Contempler c'est voir sans regarder. Sans intention particulière, sans discrimination, sans jugement, sans volonté de comprendre, sans concept. Contempler c'est simplement s'asseoir, et laisser les choses se faire sans intervention, sans intentionnalié. La pensée ne s'arrête pas vraiment, les images et les idées continuent leur ronde imprévisible, mais bientôt avec plus de lenteur, de légèreté, comme si la danse cessait de nous affecter, de nous tourmenter ou de nous exciter. Elle est toujours là, et rien ne peut vraiment la supprimer, mais l'art c'est précisément de renoncer à la diriger, comme de l'assécher. Nous ne serons jamis des grenouilles, et rechercher un état de vide mental est une perte de temps. Les Chinois du Tchan distinguaient soigneusement trois régimes de la pensée : la pensée préoccupée, la pensée calme et contemplative qu'ils appellent la non-pensée, et l'absence de pensée, qu'ils tiennent pour un mirage. Il faut camer la pensée préoccupée, mettre le cortex au repos, et laisser faire, se rendre spectateur des processus, internes et externes, dans une passive activité d'acceuil et de non-agir. Il y faut un certain entraînement, mais le plus difficile est de renoncer à la maîtrise, au contrôle, à l'intentionnamlité de la conscience.

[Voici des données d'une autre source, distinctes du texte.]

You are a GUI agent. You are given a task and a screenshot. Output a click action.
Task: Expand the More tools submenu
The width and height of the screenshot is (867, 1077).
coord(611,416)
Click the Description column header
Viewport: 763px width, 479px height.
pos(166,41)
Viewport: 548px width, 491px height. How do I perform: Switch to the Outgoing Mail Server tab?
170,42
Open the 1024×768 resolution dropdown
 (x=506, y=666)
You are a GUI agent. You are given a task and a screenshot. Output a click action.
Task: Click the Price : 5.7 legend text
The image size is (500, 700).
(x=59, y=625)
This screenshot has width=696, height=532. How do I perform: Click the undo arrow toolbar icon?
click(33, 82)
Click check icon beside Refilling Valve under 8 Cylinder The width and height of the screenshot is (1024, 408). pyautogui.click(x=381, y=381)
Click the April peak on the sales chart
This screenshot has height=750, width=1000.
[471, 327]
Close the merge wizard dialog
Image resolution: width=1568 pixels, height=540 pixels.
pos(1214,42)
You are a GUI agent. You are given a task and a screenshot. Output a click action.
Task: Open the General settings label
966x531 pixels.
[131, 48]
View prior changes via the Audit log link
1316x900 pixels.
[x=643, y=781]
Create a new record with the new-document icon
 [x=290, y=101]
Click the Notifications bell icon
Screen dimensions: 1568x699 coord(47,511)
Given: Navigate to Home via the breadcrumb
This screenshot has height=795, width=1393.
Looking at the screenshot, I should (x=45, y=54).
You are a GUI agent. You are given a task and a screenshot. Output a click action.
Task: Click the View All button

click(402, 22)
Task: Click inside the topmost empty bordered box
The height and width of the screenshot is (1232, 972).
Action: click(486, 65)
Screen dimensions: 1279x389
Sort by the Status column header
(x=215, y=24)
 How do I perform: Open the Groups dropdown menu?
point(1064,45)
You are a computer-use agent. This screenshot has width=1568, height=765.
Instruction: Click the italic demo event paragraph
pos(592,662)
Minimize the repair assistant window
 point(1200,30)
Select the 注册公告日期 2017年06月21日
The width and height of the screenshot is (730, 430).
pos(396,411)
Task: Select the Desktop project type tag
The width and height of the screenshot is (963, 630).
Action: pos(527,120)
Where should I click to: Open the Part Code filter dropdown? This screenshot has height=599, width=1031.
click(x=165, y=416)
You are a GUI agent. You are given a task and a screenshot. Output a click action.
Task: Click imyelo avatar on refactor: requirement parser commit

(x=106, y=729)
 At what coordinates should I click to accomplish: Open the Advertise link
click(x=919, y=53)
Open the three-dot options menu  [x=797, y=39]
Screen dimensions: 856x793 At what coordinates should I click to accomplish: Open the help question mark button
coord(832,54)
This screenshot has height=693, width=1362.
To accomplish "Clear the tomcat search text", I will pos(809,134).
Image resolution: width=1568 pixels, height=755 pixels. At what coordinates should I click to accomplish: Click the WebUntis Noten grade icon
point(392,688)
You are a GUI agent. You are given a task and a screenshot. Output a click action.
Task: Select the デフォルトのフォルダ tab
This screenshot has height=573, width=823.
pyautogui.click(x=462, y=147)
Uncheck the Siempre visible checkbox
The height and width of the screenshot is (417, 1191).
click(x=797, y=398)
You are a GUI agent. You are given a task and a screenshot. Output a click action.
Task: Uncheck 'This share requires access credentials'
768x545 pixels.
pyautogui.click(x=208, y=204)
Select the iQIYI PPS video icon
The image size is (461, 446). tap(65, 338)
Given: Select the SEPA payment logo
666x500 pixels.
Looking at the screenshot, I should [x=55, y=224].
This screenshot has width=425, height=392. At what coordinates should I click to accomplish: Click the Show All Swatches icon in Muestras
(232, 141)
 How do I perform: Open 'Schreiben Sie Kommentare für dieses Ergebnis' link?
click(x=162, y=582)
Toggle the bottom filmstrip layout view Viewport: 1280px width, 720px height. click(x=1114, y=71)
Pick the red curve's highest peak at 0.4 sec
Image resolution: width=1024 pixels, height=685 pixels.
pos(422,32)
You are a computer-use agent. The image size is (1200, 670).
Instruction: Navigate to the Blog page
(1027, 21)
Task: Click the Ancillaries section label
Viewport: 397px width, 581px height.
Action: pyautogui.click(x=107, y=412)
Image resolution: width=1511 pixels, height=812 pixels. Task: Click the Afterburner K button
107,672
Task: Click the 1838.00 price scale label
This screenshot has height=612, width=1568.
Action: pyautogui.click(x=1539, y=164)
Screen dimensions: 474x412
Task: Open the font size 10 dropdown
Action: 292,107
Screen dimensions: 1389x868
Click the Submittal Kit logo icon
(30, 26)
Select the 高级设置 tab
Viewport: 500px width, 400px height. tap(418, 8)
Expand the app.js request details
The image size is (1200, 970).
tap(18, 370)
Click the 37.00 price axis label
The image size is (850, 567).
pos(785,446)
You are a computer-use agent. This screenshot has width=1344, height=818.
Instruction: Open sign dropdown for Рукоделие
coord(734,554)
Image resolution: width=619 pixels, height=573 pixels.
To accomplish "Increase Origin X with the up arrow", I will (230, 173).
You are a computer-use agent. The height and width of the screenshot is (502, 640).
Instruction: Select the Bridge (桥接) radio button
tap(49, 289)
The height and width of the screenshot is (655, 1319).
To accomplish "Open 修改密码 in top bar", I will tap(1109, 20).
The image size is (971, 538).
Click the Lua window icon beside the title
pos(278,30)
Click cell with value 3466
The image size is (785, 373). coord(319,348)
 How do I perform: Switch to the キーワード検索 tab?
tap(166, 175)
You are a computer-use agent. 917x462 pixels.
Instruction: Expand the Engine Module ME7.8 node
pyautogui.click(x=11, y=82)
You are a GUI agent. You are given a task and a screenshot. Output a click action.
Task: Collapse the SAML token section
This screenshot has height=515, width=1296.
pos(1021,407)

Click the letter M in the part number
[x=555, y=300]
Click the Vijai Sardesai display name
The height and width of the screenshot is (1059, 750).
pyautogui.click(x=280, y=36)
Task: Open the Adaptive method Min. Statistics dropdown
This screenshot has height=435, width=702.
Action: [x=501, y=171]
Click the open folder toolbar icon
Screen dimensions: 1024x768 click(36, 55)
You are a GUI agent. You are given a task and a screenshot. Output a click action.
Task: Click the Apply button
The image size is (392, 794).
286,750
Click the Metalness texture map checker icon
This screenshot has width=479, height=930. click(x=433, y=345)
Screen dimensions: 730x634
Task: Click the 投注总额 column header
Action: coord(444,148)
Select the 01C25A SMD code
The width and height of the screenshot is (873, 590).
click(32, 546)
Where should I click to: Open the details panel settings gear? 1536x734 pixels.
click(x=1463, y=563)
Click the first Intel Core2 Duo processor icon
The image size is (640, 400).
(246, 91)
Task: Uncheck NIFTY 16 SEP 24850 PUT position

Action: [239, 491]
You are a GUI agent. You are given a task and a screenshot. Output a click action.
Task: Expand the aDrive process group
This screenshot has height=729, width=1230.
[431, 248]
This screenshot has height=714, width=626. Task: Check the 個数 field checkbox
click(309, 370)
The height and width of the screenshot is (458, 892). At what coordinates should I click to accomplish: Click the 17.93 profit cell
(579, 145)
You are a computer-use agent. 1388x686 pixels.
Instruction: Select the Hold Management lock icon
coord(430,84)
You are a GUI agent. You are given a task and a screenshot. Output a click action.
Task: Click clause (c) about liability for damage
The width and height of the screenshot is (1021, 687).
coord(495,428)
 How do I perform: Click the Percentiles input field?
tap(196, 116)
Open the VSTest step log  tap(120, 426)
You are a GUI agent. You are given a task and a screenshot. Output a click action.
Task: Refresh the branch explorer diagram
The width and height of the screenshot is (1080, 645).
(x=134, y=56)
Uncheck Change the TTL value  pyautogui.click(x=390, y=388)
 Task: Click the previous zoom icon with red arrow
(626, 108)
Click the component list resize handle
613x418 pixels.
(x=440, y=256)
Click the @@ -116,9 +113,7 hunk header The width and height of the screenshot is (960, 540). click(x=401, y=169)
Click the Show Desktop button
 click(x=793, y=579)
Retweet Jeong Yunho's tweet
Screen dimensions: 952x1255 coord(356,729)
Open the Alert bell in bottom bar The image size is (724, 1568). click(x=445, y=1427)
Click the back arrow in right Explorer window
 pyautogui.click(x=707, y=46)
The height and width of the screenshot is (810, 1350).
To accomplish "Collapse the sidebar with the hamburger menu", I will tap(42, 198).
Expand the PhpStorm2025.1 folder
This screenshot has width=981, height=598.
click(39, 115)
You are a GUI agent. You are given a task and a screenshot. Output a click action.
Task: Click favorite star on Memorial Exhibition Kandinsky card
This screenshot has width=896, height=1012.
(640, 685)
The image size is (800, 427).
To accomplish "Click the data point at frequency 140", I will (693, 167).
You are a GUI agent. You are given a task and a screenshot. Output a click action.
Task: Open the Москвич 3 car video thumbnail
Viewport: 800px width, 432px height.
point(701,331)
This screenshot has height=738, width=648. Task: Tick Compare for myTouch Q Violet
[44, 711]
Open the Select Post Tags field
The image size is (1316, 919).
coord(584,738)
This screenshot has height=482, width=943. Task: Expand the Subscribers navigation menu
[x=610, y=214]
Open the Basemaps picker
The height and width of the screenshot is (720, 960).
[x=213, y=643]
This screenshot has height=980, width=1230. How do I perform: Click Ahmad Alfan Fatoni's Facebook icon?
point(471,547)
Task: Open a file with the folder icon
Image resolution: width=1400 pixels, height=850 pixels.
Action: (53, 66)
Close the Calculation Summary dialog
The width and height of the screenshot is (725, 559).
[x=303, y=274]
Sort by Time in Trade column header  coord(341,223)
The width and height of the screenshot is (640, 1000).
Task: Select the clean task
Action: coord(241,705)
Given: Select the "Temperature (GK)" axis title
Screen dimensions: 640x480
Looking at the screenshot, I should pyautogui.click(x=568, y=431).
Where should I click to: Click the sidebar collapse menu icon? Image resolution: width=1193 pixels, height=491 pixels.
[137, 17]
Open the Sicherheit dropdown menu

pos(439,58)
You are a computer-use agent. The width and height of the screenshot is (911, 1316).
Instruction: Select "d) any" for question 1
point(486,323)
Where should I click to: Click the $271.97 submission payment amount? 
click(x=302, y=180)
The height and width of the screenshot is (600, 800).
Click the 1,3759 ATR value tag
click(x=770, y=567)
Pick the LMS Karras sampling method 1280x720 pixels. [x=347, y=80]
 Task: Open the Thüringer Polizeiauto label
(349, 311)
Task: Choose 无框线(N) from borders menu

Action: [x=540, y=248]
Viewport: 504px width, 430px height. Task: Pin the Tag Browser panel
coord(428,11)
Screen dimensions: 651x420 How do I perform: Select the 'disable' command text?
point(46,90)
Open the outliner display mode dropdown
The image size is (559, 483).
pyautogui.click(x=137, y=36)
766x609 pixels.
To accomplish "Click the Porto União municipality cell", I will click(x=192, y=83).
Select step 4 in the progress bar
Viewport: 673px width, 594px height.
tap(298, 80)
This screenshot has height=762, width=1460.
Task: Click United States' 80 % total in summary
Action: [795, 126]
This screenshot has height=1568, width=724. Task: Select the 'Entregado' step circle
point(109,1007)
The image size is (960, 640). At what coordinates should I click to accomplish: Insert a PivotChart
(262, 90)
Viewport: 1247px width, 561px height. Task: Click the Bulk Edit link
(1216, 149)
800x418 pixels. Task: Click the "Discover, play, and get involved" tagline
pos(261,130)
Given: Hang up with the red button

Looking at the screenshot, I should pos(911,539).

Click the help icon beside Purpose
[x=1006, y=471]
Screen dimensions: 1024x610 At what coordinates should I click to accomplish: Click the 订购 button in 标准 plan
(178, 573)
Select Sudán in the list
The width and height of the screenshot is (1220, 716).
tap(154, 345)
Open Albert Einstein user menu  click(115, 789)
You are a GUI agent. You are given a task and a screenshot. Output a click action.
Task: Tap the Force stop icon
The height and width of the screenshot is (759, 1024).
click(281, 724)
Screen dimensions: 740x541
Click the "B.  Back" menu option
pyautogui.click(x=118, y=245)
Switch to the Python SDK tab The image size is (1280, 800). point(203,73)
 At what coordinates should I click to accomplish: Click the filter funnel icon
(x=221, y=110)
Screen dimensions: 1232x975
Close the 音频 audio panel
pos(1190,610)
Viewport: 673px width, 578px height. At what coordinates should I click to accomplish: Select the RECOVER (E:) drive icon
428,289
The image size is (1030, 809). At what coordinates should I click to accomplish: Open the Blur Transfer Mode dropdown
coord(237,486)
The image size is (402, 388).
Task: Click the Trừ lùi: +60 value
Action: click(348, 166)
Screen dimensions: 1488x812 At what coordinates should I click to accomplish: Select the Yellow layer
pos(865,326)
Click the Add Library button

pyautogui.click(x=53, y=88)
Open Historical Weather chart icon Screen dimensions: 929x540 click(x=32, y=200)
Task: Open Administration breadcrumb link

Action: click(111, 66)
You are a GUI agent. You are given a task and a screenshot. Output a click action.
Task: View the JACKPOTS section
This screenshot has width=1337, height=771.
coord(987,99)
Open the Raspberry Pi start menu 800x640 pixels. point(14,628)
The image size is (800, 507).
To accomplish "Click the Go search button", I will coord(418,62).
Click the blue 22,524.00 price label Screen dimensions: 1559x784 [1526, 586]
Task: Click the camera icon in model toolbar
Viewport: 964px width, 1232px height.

Hier soir, assis sur mon balcon, je rêvassais, quand la pluie se mit à tomber. Je me suis oublié, moi et mes projets, moi et mes aigreurs, sans effort particulier, simplement par le détournement de mon regard. Je regardais la pluie tomber, les feuilles des arbres se tordre dans le vent, sensible soudain à la fraîcheur qui montait de la terre, à ce tourbillonnement tout autour, à cette évidence des forces naturelles en mouvement. Ma conscience enregistrait les événements, simplement, calmement. Ce fut un moment de grâce, sans rien de spécial. La pluie tombait, voilà tout.

Après coup je me dis que la contemplation externe donne le modèle de la contemplation interne. Il en va des images et des pensées comme des gouttes de pluie : cela tombe, on ne sait d'où, cela passe. Les tourbillons externes et internes, même tourbillon. C'est la perception éduquée qui introduit les séparations, les frontières et les distinctions, mais revenir à la réceptivité naturelle vous fait vivre directement le fait perceptif comme une évidence sans concept, en deça de nos distinctions savantes.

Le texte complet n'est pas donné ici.